Entries follow. Give back exactly the lines starting at the one containing "Click the arrow icon next to Go to task" and ending at the one containing "Task: Like learn_english11's comment heart", and no other lines.

^^^^^^^^^^^^^^^^

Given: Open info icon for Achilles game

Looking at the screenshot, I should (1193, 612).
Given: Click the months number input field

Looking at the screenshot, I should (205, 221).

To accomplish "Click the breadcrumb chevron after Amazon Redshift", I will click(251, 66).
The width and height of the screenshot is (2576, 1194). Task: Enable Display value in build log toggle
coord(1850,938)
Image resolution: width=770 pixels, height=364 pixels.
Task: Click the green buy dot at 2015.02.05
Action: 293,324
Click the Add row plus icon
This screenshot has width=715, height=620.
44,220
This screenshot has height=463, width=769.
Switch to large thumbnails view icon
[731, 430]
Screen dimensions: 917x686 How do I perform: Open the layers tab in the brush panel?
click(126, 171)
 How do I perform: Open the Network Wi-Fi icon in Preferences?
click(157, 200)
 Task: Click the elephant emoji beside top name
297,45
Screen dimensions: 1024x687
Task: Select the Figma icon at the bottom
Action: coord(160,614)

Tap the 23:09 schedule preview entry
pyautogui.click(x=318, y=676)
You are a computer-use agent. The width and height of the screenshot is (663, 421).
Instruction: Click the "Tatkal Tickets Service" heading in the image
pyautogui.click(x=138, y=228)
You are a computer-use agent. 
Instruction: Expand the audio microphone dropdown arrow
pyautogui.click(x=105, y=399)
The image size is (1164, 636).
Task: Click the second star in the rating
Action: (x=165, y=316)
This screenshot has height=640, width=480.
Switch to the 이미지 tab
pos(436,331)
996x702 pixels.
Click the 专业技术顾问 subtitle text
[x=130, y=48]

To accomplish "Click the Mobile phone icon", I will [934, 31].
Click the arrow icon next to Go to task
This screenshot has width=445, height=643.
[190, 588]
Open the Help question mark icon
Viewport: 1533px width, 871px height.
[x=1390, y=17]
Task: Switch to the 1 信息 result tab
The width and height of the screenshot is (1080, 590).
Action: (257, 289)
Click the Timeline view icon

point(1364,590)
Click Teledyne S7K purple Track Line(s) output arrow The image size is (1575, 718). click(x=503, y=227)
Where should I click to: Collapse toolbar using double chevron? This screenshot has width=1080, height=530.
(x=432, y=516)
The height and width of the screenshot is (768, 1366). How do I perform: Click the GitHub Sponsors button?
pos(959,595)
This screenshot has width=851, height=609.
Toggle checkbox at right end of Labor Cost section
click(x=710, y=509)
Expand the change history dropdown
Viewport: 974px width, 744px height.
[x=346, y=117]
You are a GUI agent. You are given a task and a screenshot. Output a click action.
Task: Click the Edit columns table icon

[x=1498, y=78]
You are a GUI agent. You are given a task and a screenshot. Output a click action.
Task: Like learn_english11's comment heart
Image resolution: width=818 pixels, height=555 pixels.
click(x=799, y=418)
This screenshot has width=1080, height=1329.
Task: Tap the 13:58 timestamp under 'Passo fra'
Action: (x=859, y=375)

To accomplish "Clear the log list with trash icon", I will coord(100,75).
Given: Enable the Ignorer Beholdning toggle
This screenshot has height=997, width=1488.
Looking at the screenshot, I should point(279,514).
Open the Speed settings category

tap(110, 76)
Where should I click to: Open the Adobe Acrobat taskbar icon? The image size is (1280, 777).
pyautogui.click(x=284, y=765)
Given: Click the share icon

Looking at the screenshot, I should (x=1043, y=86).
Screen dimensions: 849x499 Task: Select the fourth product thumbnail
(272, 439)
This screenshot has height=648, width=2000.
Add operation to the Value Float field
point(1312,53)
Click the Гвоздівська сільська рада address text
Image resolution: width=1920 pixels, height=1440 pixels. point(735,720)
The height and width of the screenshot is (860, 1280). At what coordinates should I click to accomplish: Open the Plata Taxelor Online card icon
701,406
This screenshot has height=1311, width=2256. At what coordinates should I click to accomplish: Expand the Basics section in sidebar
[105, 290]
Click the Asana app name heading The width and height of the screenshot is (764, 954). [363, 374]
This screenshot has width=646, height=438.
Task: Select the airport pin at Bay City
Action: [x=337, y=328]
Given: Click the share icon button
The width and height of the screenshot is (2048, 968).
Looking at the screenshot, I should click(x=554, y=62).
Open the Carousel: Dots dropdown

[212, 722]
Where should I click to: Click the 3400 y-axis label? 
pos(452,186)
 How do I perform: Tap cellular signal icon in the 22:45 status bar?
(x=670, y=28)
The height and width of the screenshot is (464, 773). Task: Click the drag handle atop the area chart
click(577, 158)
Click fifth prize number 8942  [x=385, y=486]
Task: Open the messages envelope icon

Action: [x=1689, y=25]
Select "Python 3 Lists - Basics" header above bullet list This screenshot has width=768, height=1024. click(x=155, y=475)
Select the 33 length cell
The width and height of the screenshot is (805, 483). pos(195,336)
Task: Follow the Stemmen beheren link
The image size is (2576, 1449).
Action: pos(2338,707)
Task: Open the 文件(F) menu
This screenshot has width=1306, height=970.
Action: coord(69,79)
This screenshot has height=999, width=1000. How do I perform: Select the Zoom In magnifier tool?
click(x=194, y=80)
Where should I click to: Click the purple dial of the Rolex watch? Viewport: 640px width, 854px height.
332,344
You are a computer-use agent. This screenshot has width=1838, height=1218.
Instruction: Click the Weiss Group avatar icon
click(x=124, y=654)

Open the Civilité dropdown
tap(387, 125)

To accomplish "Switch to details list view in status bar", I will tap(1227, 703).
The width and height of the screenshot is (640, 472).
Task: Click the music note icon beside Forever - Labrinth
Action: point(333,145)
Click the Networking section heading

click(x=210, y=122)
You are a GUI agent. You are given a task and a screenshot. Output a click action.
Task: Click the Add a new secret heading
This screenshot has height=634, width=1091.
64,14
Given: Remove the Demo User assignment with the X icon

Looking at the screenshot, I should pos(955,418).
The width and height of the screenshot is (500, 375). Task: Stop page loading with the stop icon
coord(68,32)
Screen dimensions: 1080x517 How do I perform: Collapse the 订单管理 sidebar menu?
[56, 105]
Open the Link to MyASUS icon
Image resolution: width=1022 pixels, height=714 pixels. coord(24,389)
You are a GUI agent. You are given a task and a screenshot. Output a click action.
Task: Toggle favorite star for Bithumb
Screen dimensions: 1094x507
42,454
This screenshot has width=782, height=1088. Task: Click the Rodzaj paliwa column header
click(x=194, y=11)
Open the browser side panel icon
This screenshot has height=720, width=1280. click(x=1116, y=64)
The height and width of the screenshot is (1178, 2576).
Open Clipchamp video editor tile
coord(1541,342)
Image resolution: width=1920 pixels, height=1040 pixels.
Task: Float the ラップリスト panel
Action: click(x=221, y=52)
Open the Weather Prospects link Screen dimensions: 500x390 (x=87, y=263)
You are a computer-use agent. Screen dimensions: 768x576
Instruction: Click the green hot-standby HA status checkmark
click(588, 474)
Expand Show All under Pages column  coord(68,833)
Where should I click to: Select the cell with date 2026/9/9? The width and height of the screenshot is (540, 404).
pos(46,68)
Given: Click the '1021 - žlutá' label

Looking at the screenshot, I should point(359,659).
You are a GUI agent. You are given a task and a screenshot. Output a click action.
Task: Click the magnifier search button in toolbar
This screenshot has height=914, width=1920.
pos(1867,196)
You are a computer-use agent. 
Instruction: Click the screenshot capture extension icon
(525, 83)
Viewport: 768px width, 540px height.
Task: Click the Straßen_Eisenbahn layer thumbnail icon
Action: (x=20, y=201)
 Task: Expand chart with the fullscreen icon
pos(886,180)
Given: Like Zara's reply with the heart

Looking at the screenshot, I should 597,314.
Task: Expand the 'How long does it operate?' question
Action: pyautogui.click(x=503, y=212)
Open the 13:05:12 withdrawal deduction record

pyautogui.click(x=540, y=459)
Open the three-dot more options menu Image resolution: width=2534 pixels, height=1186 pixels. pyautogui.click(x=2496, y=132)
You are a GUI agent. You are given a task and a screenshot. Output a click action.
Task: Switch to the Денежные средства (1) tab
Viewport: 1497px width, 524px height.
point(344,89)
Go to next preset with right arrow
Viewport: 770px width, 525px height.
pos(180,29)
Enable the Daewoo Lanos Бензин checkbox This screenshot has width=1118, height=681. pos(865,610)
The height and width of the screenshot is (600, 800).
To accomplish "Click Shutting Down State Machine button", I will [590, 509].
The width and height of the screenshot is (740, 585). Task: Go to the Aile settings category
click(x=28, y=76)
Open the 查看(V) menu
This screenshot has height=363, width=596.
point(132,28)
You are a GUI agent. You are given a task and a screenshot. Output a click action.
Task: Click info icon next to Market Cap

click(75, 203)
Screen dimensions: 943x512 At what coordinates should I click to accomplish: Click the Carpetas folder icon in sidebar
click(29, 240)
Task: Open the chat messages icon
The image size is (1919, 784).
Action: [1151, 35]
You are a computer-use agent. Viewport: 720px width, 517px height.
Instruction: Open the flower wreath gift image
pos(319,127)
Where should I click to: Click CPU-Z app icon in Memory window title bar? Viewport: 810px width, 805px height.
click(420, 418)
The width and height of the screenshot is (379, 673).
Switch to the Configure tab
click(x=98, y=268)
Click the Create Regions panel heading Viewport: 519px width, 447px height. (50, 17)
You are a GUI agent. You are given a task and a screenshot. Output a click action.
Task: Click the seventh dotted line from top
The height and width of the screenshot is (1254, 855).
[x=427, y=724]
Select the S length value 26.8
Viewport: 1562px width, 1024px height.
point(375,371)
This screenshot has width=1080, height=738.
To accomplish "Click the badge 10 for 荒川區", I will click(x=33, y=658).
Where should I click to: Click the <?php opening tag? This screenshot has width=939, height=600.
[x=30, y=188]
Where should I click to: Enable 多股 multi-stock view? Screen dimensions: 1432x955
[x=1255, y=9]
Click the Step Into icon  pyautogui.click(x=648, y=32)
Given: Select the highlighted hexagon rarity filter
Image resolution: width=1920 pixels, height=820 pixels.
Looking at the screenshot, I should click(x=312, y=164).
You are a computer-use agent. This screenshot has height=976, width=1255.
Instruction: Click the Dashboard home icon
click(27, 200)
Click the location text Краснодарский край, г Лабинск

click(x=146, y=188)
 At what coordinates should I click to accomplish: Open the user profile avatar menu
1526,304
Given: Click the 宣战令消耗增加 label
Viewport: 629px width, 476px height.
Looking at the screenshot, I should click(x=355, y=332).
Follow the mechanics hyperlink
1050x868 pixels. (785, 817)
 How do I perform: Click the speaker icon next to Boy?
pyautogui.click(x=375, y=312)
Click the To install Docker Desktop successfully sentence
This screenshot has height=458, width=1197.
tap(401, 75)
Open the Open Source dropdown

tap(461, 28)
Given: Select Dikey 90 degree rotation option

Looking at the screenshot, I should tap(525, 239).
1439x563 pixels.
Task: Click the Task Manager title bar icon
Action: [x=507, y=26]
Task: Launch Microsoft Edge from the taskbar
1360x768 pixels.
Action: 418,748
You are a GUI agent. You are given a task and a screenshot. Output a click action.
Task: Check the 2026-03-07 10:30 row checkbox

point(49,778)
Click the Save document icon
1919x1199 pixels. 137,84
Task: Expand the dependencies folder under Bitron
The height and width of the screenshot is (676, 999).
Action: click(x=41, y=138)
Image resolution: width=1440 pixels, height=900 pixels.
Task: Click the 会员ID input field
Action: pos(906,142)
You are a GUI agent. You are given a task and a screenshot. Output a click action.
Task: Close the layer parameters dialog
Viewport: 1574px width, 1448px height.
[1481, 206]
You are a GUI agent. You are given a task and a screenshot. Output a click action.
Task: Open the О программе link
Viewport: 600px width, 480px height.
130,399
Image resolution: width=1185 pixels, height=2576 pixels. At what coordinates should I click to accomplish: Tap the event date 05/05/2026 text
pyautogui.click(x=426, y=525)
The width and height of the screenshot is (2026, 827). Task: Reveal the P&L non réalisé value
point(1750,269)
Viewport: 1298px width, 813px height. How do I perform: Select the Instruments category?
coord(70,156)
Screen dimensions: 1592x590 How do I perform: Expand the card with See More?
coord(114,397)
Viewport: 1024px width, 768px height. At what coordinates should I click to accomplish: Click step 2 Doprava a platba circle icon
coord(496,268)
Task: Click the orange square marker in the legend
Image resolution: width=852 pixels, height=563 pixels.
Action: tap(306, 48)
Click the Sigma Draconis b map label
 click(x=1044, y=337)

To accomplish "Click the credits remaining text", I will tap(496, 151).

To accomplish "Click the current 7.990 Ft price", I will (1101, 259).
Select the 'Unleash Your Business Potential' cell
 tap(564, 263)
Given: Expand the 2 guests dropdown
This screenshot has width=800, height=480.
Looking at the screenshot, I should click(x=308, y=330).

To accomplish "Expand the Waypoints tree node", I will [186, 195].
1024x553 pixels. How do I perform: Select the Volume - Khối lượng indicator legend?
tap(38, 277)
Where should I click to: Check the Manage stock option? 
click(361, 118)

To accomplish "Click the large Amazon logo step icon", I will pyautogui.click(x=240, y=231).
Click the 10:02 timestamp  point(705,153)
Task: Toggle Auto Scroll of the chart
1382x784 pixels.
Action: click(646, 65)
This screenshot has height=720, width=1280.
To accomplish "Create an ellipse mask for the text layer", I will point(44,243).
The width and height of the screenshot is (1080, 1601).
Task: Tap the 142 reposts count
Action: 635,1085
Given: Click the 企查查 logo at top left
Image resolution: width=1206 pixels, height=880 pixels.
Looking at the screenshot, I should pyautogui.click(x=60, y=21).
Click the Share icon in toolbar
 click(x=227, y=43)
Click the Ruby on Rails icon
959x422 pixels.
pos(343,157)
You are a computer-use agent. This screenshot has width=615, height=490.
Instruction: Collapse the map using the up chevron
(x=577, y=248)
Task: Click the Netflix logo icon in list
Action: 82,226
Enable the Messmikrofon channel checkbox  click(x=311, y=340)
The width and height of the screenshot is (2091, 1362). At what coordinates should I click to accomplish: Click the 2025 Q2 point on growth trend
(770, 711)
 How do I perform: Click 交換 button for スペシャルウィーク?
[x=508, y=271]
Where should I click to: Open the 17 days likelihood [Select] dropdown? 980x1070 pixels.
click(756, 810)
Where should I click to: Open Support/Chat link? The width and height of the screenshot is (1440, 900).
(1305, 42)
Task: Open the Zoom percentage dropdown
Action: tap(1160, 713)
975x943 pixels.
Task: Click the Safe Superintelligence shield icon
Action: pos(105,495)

^^^^^^^^^^^^^^^^

SOLUTION TO THE EXERCISE:
Click the arrow icon next to Go to task
This screenshot has width=445, height=643.
[190, 588]
Open the Help question mark icon
Viewport: 1533px width, 871px height.
[x=1390, y=17]
Task: Switch to the 1 信息 result tab
The width and height of the screenshot is (1080, 590).
Action: (257, 289)
Click the Timeline view icon

point(1364,590)
Click Teledyne S7K purple Track Line(s) output arrow The image size is (1575, 718). click(x=503, y=227)
Where should I click to: Collapse toolbar using double chevron? This screenshot has width=1080, height=530.
(x=432, y=516)
The height and width of the screenshot is (768, 1366). How do I perform: Click the GitHub Sponsors button?
pos(959,595)
This screenshot has width=851, height=609.
Toggle checkbox at right end of Labor Cost section
click(x=710, y=509)
Expand the change history dropdown
Viewport: 974px width, 744px height.
[x=346, y=117]
You are a GUI agent. You are given a task and a screenshot. Output a click action.
Task: Click the Edit columns table icon

[x=1498, y=78]
You are a GUI agent. You are given a task and a screenshot. Output a click action.
Task: Like learn_english11's comment heart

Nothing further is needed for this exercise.